All’iniziativa hanno aderito Pd, Avs, Controcorrente, Cgil, Sinistra Futura, Prc, Pci, Psi, PeR e gruppi civici. È previsto un corteo alle 16:30 con partenza da corso Vittorio Emanuele e direzione piazza Bologni, dove sarà allestito il palco. Qui, oltre al presidente M5s Giuseppe Conte e a Di Paola, e a rappresentanti di partito, sindacati e associazioni si alterneranno parlamentari regionali e nazionali del Movimento, tra cui il capogruppo all’Ars Antonio De Luca, il senatore Roberto Scarpinato e il deputato europeo Giuseppe Antoci. Sono previste inoltre testimonianze di vittime della malasanità.

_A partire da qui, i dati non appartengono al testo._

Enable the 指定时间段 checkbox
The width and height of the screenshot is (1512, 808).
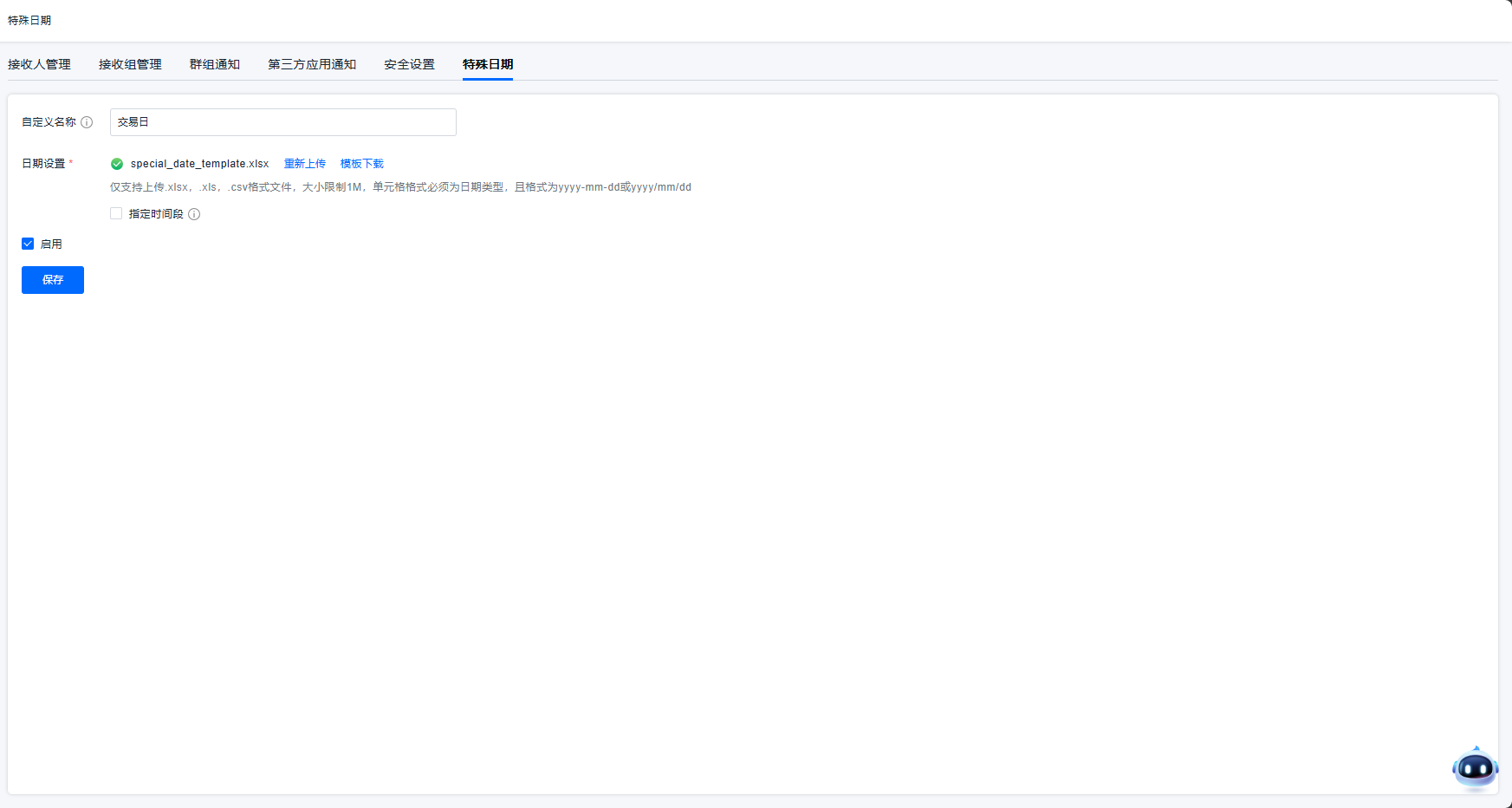116,213
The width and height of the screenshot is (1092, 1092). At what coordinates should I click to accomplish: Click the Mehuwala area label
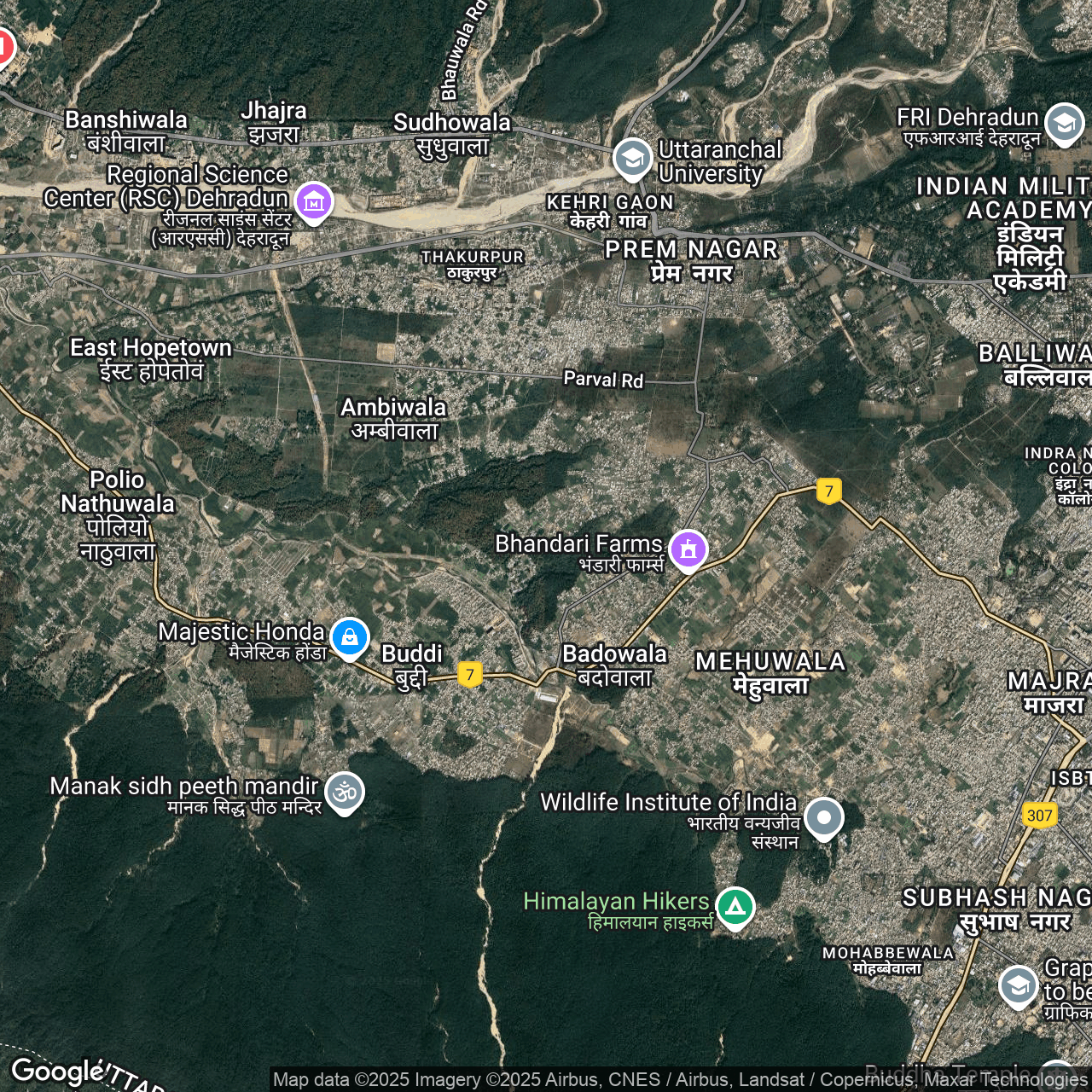click(x=770, y=673)
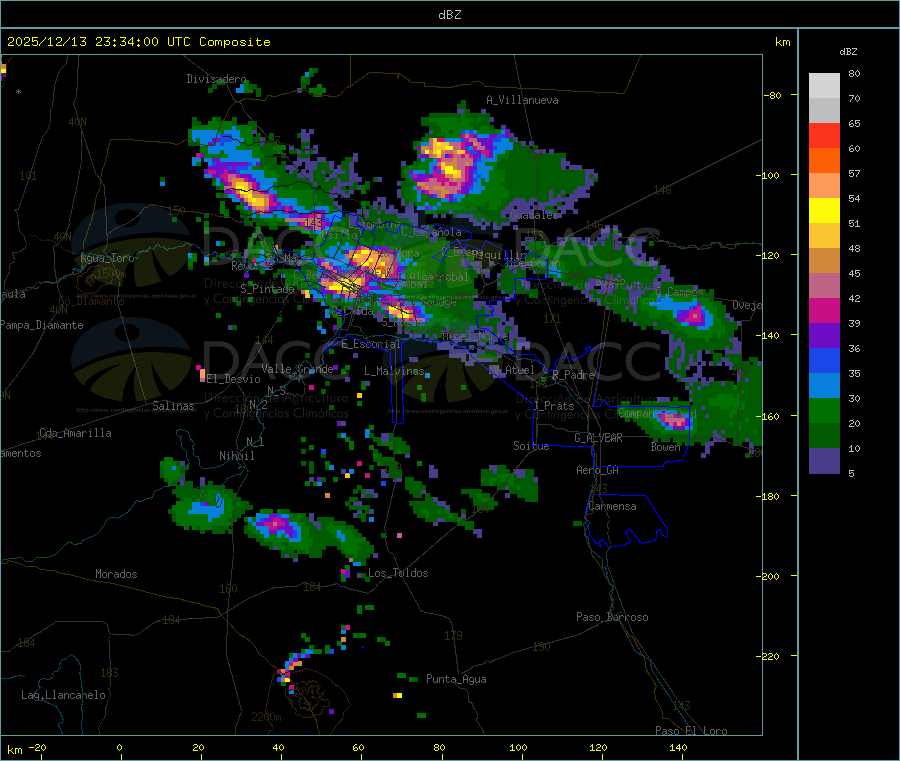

“Non passa quasi giorno – conclude Di Paola – senza che dal mondo della sanità piombi uno scandalo. Ieri l’ennesimo, relativo a un presunto giro di corruzione sugli appalti che ha portato ad arresti domiciliari, misure interdittive ed obblighi di dimora. Prima quello dei pronto soccorso in tilt, del clamoroso ritardo dei referti oncologici a Trapani, della gamba ingessata col cartone, solo per fare qualche esempio. Più di recente quello della Pet di un cittadino siracusano per un sospetto tumore prenotata dopo sei mesi”.
“Ma se osi denunciare pubblicamente, come nel caso della Pet, apriti cielo, parte il campionato mondiale di arrampicata sugli specchi per cercare il capro espiatorio di turno – ancora Di Paola -, in questo caso il cittadino, reo di essersi fidato di un sovracup che evidentemente non funziona e di un ricetta, forse sbagliata, ma di cui, certamente non può essere del paziente la colpa, come si è cercato di far passare anziché chiedergli prontamente scusa. A tutto questo – conclude Di Paola – la piazza dirà basta, con un messaggio forte e chiaro che deve rimbombare forte e chiaro a palazzo d’Orleans”.